Le dichiarazioni di Trump si inseriscono in un contesto multidimensionale: le ben note minacce doganali, la brusca cessazione dei finanziamenti da parte dell’Agenzia statunitense per lo sviluppo internazionale (USAID) e di alcune università di fama mondiale come Harvard. Quindi le ambizioni espansionistiche.
Il desiderio smisurato di impadronirsi unilateralmente della Groenlandia (e le Isole Faroe?), ma soprattutto la pretesa di annettere il suo vicino, il Canada. Non ha nemmeno il senso delle proporzioni: il Canada ha una superficie maggiore rispetto agli Stati Uniti, e dimensioni ancora molto più vaste se non si considera l’Alaska, che è lo Stato più grande degli Usa.

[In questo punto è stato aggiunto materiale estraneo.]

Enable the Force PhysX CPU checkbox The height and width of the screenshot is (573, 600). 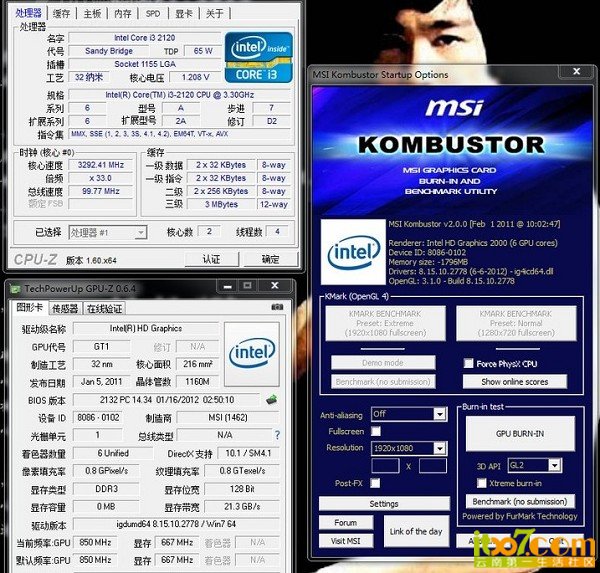[469, 364]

Trump ha ripetutamente affermato che il Canada dovrebbe diventare la 51a stella, che sarebbe “l’unica cosa sensata” da fare: “La linea di demarcazione artificiale tracciata molti anni fa scomparirà e finalmente avremo la nazione più sicura e più bella del mondo”. Trascurando il fatto che Carlo III è ancora formalmente il capo dello Stato del Canada.

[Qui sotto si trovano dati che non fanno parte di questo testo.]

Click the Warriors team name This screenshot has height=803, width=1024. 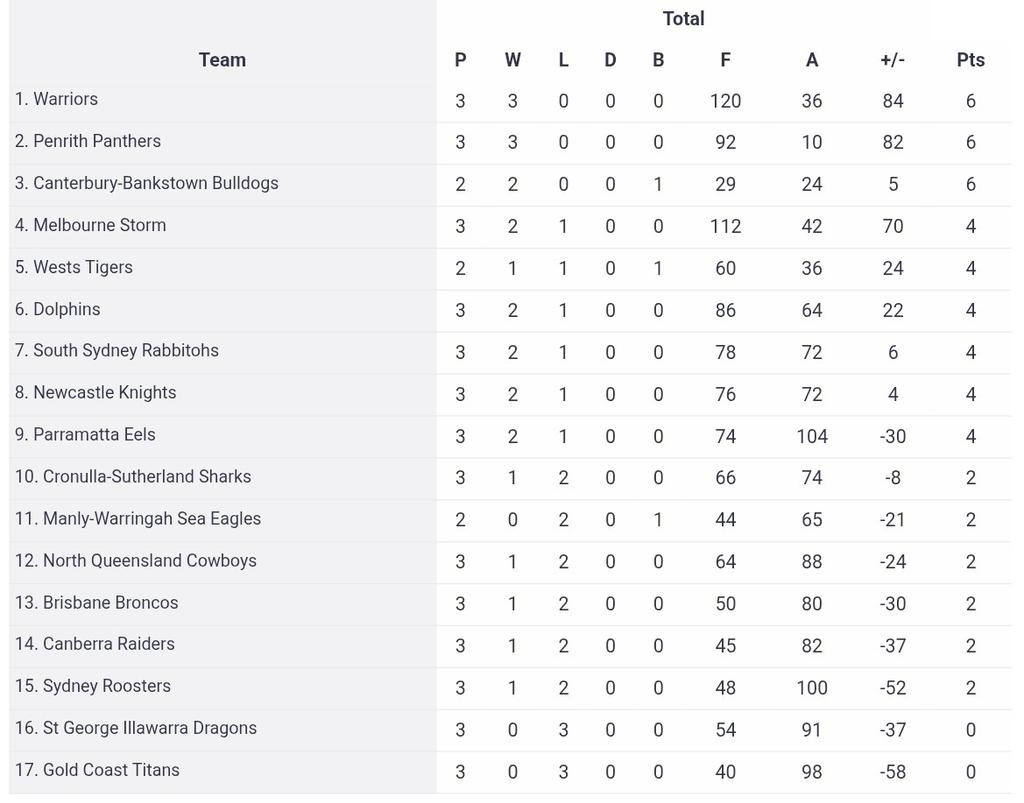[65, 99]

Tra i canadesi ha preso piede un patriottismo da supermercato. Del resto, come altro possono difendersi dalla protervia trumpiana? Il Canada non ha le armi atomiche, come invece le possiede l’Italia, stoccate a Ghedi ed Aviano. La parola d’ordine dei canadesi è: acquistare prodotti locali piuttosto che provenienti dagli Stati Uniti. Ancora più significativo è il fatto che i canadesi stiano evitando le destinazioni dell’aggressivo vicino. Serve a poco il boicottaggio, ma rincuora.
A proposito: a giugno, la ministra danese per gli Affari Digitali (sic!), Caroline Stage, aveva annunciato la sua intenzione di abbandonare software e servizi Microsoft a favore del software tedesco Libre Office. Gente che vuole tornare a far luce con le candele.

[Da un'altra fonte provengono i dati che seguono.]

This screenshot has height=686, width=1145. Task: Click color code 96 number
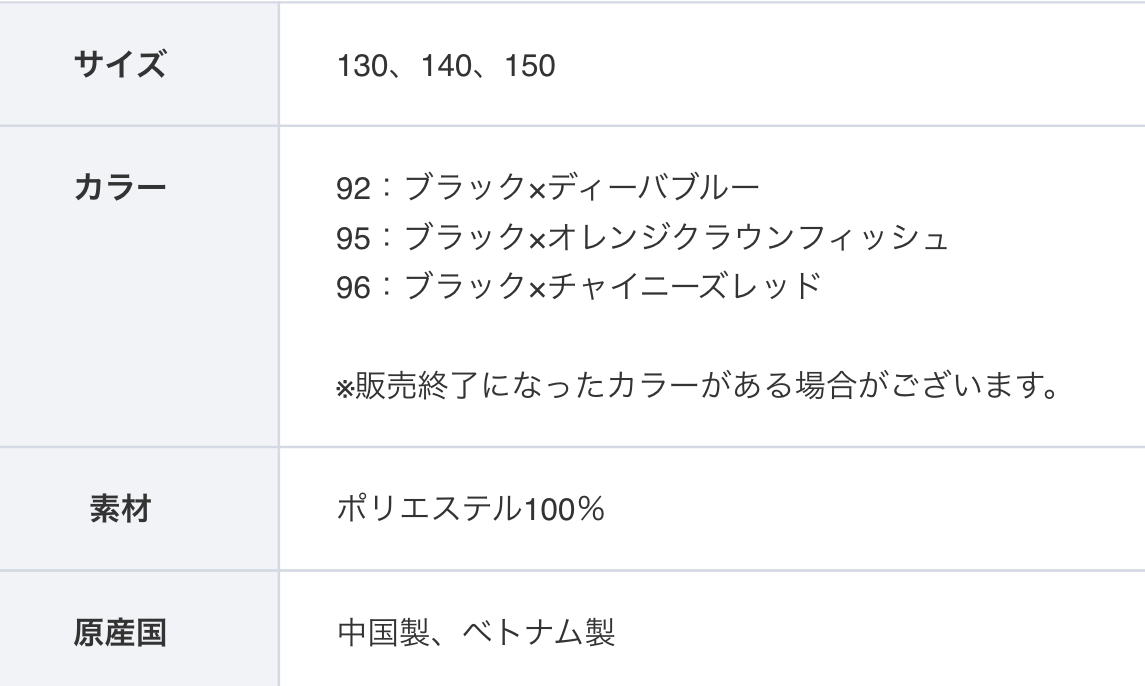tap(353, 287)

Sulla falsariga trumpiana viaggia anche la fantasia della Meloni, a proposito delle sue illusioni di fare dell’Albania una colonia ove scaricare quella che considera monnezza.
Alla fine, Donald concede al suo avversario una tregua. L’ultimo annuncio, anzi l’ultima sua lettera da lontano, impone una dura sanzione alla UE, ma a partire dal 1° agosto. Ma noi ci abbiamo un bazooka, lungo e grosso.
Fuori degli Stati Uniti, il trumpismo appare attraente a diversi leader e forze politiche, di varia destra e fascistoidi. Resta da capire quanto dureranno a lungo queste nuove pratiche politiche e postali. Al momento non c’è da sperare di avere qualcosa di più decente.
Inserisco il link al tuo post sulla mia pagina di facebook - se preferisci di no, fammelo sapere (ti ho chiesto se posso farlo nei commenti al tuo post "Macchierà Israele per sempre" ma credo ti sia sfuggito) - tra le varie del web che leggo vedo ascolto con i miei stretti limiti di lingua il tuo riscoperto blog post mi placa anche se parli degli stessi orrori e follie che sembrano dominare le menti e i comportamenti della nostra specie - ma forse è così qui, Italia Europa Occidente, non è dominio mentale globale, e comunque grazie.
RispondiEliminaNulla osta da parte mia. Ciao
EliminaLibre Office è un software open source che fa tutto quello che fa Microsoft Office, ed è gratis. Magari tutte le istituzioni facessero come i danesi...
RispondiEliminaIl balletto dei dazi e in politica estera potrebbe riflettere una lotta tra il presidente e il cosiddetto deep state? Trump è fortemente ricattabile su molte questioni, per esempio i suoi rapporti ventennali col puttaniere del Mossad Epstein.
Pietro
Non ho nulla contro LibreOffice, ma non è semplice sostituire dall’oggi al domani i sistemi operativi, specie quelli della pubblica amministrazione. Non parliamo poi dell’utenza standard, ormai abituata a Microsoft Office e al Mac. Infatti in danimarca non l’hanno fatto. Sebbene LibreOffice possa aprire e salvare molti formati di Microsoft Office, mancano alcune funzionalità avanzate di Microsoft Office e l 'interfaccia utente è obsoleta per chi è abituato per esempio a mac. Inoltre, possono sorgere problemi di compatibilità e può aprire e modificare i file PDF, ma la modifica dei PDF è più complessa. Eccetera.
EliminaQuando si stancheranno di Trump lo metteranno a terra (o sotto).